Abstract
NCS1 (neuronal calcium sensor-1) is a Ca2+-myristoyl switch protein of the NCS protein family involved in synaptic plasticity and neurotransmission via Ca2+-dependent regulation of dopamine D2 receptor and associated Gprotein coupled receptor kinase (GRK)-2. Overexpression of NCS1 in synaptic terminals results in accumulation of membrane-bound protein and its redundant regulatory activity associated with neurological disorders. Here, we have demonstrated that bovine photoreceptors contain NCS1 that is capable of a partially irreversible interaction with isolated photoreceptor membranes and implicated in Ca2+-dependent binding and regulation of GRK1 in vitro. Using NCS1- recoverin C-terminal chimeric construct (NR), it was found that the Ca2+-myristoyl switch of NCS1 is affected by its Cterminal segment downstream the fourth EF-loop of the protein, which is variable within the NCS family. NR retains structural stability and sensitivity to Ca2+, but interacts with photoreceptor membranes with lower affinity in a Ca2+- dependent fully reversible manner and displays altered GRK1 modulation.
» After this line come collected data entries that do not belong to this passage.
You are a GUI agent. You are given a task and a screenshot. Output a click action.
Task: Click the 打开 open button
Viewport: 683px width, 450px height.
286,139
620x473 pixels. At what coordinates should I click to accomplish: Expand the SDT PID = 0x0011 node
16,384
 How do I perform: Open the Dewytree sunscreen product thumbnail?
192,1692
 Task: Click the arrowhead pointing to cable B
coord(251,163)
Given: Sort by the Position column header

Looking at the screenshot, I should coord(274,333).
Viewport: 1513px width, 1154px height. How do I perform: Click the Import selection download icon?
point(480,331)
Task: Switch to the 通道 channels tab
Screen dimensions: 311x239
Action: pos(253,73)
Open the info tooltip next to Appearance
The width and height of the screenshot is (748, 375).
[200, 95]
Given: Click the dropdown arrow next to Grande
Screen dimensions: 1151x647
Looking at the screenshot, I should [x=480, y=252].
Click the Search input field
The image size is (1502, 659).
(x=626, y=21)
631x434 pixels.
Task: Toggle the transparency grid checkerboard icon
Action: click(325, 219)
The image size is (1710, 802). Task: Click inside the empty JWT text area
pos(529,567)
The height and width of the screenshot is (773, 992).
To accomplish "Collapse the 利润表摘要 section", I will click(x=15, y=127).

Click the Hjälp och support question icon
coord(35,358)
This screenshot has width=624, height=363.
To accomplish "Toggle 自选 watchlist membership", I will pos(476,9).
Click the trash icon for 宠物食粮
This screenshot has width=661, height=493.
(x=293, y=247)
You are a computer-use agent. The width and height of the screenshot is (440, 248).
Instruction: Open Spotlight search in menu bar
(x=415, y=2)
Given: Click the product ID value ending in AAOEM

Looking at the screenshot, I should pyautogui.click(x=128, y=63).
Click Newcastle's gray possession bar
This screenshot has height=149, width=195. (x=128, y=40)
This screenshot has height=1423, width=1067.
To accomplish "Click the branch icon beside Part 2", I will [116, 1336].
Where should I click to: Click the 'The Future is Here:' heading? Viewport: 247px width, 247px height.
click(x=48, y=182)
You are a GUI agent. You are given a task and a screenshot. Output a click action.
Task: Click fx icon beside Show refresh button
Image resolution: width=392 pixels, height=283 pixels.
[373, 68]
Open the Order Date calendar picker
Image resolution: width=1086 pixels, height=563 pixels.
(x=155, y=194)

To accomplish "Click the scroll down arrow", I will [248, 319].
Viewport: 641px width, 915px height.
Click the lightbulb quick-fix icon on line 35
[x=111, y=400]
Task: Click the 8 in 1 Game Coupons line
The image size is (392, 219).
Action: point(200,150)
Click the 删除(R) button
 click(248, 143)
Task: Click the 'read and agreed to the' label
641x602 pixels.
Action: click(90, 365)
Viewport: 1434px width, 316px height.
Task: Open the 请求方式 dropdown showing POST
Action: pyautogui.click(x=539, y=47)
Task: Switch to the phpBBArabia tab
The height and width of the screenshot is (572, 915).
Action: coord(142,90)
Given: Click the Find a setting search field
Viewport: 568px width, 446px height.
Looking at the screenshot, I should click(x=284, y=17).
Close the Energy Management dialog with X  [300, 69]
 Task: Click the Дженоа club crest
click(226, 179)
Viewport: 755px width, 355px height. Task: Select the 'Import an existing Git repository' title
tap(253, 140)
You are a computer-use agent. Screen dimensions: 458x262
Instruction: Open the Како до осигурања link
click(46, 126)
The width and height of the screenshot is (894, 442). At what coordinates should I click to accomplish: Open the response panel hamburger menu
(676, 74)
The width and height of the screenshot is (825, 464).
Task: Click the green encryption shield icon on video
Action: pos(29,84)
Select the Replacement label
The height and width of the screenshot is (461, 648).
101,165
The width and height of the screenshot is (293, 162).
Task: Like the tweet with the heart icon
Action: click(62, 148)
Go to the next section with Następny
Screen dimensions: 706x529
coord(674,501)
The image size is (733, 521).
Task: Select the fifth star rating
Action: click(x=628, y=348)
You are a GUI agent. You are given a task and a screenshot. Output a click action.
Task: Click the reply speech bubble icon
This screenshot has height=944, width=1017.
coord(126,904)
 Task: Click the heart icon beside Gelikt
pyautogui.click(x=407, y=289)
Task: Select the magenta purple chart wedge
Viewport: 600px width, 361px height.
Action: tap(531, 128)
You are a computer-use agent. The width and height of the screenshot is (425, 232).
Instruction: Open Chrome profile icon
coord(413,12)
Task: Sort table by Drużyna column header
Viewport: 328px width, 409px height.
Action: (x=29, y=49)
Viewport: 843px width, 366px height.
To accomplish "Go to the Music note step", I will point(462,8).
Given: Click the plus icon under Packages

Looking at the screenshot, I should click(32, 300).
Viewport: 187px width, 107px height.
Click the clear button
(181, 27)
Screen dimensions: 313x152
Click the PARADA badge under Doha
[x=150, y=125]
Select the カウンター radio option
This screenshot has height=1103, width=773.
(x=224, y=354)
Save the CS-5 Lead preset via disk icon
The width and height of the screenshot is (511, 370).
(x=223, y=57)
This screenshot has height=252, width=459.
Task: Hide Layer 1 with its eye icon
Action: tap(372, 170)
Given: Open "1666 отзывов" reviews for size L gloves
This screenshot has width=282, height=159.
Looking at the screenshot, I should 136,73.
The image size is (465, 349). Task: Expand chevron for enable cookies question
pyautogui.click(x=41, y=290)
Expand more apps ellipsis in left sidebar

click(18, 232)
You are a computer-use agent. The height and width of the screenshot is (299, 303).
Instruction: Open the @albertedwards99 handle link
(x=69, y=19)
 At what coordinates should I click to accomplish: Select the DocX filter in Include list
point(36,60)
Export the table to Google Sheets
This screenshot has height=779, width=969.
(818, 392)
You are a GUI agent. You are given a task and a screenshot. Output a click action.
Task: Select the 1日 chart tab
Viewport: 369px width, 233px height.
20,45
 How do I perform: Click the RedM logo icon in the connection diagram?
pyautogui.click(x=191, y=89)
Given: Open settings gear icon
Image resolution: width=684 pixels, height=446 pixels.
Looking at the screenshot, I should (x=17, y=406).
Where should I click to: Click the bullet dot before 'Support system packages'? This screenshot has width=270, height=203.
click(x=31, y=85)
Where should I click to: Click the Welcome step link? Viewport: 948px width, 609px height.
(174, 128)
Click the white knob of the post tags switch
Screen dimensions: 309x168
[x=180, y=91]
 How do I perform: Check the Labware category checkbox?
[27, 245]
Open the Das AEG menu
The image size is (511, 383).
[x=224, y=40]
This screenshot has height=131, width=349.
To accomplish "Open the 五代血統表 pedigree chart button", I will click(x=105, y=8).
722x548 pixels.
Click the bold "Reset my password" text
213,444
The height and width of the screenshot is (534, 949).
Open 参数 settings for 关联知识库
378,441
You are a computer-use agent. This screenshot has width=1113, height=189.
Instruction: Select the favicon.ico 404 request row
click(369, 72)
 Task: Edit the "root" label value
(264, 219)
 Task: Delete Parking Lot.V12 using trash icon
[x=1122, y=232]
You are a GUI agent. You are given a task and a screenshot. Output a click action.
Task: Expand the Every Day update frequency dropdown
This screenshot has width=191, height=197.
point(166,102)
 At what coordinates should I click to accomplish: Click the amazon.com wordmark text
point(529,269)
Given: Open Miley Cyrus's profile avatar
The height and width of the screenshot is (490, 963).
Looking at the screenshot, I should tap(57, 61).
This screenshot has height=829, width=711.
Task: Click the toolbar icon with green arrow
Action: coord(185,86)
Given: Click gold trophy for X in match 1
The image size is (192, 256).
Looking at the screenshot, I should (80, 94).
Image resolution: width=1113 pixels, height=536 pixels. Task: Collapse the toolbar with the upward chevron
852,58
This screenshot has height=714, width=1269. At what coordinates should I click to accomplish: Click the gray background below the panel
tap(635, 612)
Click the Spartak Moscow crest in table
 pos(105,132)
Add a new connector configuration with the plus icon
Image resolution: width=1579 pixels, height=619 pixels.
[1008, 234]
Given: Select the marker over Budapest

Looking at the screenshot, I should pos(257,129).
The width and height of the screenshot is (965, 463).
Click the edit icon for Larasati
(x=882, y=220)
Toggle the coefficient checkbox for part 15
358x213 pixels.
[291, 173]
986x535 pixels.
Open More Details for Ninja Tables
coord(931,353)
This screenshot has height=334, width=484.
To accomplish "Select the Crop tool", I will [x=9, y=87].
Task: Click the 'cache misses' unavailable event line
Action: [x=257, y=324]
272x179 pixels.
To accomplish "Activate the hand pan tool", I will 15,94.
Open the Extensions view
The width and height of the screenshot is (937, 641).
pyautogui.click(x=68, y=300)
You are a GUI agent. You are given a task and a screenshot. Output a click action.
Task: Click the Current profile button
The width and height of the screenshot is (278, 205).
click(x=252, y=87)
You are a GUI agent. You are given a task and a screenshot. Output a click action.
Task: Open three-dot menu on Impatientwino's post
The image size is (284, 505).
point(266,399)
These data combined with fluorescent probing of surface hydrophobicity of NCS1, NR and recoverin suggest that the C-terminal segment of NCS1 regulates reuptake of myristoyl group under Ca2+-free conditions and participates in organization of the target-binding pocket of the protein. We point out a putative role of NCS1 in photoreceptors as a modulator of GRK activity and propose targeting of the Cterminal segment of NCS1 as an appropriate way for selective suppression of excessive membrane accumulation and aberrant activity of the protein in neurons associated with central nervous system dysfunctions.
Keywords: C-terminal segment, Ca2+-myristoyl switch, G-protein coupled receptor kinase, membrane interaction, neurological disorders, neuronal calcium sensor-1, neuronal calcium sensor protein family, retinal neurons.